49ers at 123 years
New Mexico Tech's 49ers Homecoming celebration represents the college's history as a mining and technology school. During New Mexico Tech's homecoming week, students, alumni and the Socorro community come together to recognize history, tradition, and participate in various events that will be held throughout the weekend starting on Thursday, Oct. 18.
The tradition of painting the letter M on the mountain by New Mexico Tech students dates back to 1916, said Van Romero, vice president of research and economic development. He said painting the letter M was an influence for other mining schools, such as Montana School of Mines and Colorado School of Mines, to put up similar letters of their own. The tradition of re-painting the letter took place during the first snow. Classes were cancelled for the day, and on the mountain, students waited until the snow melted to mix water with lime powder and go over the letter M, Romero said. By the 1930s, students no longer waited for the first snow to melt to re-paint it.

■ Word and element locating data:
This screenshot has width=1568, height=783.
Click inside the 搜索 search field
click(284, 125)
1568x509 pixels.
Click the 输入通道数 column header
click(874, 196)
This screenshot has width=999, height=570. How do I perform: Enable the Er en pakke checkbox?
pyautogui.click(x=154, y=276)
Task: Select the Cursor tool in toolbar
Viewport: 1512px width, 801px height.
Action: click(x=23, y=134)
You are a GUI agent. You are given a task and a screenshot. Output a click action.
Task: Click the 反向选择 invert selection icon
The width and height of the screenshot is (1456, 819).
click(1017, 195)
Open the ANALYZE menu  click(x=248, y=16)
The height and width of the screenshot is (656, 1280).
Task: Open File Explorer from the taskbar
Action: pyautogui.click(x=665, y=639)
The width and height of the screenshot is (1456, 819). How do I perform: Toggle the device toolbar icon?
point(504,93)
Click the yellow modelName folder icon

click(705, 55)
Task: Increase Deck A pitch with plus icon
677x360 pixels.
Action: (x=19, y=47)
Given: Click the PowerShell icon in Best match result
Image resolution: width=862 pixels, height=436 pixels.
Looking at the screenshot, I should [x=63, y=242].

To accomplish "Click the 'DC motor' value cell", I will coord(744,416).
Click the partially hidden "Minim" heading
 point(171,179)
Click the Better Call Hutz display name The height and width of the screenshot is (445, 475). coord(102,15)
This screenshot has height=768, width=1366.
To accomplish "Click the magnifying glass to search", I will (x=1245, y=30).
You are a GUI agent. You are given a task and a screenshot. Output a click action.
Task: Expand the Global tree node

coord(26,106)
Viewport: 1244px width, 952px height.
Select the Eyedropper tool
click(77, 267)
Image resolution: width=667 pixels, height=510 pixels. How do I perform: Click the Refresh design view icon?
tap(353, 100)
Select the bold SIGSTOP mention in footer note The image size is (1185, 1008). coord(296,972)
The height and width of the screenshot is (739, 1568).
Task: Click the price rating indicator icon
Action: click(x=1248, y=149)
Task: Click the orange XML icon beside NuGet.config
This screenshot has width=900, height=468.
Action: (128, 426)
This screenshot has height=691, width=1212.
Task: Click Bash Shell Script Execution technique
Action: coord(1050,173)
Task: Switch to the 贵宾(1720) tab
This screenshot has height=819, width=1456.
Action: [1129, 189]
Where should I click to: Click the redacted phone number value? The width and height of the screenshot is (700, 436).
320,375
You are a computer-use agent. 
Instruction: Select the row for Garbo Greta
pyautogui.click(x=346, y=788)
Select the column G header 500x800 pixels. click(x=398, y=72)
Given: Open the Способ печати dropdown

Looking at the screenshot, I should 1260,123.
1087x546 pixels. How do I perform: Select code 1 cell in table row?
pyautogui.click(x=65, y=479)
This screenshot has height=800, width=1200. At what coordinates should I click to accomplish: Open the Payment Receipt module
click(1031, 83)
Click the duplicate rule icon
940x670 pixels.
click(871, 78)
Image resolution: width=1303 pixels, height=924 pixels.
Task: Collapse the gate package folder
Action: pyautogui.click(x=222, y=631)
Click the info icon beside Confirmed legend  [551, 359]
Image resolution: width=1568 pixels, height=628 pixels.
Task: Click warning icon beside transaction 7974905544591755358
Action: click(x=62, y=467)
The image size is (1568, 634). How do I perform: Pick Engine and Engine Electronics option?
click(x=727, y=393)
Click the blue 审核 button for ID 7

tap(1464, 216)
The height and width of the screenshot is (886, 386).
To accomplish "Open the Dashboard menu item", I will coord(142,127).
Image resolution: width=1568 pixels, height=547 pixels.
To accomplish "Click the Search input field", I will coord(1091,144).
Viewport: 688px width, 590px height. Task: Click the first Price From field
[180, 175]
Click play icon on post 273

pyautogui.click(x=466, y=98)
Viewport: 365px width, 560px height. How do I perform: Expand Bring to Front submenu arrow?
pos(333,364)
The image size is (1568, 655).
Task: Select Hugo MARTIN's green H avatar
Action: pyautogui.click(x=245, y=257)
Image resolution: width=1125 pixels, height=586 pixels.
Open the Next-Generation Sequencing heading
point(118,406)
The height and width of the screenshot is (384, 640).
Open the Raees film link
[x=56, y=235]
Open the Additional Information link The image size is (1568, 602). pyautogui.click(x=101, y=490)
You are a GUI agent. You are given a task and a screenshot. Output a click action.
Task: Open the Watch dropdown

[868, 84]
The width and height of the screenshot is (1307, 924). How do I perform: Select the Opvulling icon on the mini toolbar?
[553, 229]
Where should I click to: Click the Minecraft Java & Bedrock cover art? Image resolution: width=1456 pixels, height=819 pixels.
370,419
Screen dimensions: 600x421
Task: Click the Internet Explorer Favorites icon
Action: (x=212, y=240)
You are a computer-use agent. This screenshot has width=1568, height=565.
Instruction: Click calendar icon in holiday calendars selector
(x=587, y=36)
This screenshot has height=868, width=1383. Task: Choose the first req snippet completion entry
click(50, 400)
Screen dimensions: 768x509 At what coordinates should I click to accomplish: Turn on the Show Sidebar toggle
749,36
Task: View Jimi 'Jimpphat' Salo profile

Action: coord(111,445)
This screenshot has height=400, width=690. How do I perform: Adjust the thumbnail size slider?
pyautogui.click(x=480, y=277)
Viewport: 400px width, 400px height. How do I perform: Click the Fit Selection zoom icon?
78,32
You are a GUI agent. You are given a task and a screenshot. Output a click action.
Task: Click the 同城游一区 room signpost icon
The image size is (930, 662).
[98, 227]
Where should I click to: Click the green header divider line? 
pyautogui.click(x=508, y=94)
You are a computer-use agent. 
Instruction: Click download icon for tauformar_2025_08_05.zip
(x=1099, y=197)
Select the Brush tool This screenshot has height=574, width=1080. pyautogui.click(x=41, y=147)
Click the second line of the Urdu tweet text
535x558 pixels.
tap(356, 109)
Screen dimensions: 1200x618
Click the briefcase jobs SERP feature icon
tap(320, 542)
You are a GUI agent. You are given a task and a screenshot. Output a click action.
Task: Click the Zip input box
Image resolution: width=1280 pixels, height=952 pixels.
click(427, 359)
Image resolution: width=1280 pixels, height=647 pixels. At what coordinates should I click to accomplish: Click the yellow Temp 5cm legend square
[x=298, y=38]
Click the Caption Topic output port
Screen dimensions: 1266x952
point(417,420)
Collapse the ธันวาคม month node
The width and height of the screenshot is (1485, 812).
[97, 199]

■ Problems to work on:
**1.** According to the passage about New Mexico Tech's homecoming, what year does the tradition of painting the letter M on the mountain date back to?
**2.** Reproduce word for word the rows from the one holding "This screenshot has width=999, height=570." through the one holding "click(1017, 195)", inclusive.
The passage about New Mexico Tech's homecoming and the rows are separate, unrelated material.

■ Answers to each task:
**1.** 1916

**2.**
This screenshot has width=999, height=570. How do I perform: Enable the Er en pakke checkbox?
pyautogui.click(x=154, y=276)
Task: Select the Cursor tool in toolbar
Viewport: 1512px width, 801px height.
Action: click(x=23, y=134)
You are a GUI agent. You are given a task and a screenshot. Output a click action.
Task: Click the 反向选择 invert selection icon
The width and height of the screenshot is (1456, 819).
click(1017, 195)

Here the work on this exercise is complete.